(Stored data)
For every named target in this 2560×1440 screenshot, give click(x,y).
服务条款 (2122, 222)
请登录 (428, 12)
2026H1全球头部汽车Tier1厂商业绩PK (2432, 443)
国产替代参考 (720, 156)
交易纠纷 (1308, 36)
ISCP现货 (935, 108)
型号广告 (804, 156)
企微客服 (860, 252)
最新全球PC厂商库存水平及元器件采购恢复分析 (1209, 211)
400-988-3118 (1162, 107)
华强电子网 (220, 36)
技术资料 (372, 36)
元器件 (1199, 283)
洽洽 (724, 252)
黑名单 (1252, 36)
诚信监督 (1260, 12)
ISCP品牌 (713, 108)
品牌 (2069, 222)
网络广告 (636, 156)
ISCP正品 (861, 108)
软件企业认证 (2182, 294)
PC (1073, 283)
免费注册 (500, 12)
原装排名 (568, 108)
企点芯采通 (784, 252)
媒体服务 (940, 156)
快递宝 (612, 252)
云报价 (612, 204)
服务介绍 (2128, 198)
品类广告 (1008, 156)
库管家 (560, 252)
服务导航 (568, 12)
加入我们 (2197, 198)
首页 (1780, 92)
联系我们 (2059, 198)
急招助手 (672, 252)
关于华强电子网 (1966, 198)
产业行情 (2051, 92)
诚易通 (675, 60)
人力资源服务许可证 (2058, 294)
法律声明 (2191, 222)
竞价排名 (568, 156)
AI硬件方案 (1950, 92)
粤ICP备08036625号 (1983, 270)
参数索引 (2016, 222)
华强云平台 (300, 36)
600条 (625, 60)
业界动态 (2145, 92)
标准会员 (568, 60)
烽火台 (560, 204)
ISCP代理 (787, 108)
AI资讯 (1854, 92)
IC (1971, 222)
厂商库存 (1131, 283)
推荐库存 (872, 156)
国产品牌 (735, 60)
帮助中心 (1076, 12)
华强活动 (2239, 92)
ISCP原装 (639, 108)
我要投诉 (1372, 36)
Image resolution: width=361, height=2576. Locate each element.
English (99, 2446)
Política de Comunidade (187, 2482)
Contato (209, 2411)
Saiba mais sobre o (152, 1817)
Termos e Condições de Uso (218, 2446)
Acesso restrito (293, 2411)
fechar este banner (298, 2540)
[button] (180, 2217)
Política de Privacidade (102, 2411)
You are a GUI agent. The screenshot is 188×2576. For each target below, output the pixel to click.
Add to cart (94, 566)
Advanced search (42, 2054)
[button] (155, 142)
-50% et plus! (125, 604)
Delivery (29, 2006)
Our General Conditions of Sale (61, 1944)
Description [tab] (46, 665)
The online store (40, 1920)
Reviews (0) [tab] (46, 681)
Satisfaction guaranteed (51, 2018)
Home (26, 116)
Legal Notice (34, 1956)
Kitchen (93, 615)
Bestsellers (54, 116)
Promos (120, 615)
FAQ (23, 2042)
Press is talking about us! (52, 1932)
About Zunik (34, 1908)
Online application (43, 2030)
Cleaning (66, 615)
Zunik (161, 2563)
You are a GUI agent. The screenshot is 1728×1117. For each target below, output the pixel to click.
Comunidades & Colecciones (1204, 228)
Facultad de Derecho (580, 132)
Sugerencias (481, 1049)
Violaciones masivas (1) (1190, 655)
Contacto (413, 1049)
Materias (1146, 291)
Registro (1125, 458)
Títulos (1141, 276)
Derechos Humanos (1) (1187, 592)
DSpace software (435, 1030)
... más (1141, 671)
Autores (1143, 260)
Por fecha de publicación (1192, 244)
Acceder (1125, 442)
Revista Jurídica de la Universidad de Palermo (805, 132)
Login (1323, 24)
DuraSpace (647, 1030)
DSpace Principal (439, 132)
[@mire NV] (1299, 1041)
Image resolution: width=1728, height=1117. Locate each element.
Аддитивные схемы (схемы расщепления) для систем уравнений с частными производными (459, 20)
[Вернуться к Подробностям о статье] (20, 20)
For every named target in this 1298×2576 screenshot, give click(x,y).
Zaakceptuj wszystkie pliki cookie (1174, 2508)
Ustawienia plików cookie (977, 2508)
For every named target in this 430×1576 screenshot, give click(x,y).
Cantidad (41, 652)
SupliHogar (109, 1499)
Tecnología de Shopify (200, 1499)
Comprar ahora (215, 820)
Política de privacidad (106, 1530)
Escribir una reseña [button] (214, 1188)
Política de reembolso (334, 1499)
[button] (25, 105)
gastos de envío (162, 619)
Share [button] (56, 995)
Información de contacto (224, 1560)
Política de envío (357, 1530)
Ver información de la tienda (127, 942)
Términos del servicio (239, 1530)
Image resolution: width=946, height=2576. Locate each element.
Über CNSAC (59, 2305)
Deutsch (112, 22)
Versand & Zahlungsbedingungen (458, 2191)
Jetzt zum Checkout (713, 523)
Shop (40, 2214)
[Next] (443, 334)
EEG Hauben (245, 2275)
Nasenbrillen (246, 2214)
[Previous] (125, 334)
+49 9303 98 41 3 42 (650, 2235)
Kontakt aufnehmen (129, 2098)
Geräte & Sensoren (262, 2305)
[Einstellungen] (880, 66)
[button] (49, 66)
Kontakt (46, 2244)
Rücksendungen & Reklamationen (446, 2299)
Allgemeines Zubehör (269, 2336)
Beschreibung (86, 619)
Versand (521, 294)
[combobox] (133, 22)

WORK TO COMPLETE → The word "width" may appear in several lines of the data; copy every line where it does.

SOLUTION FOR THIS TASK →
Image resolution: width=361, height=2576. Locate each element.
Image resolution: width=1728, height=1117. Locate each element.
Image resolution: width=946, height=2576. Locate each element.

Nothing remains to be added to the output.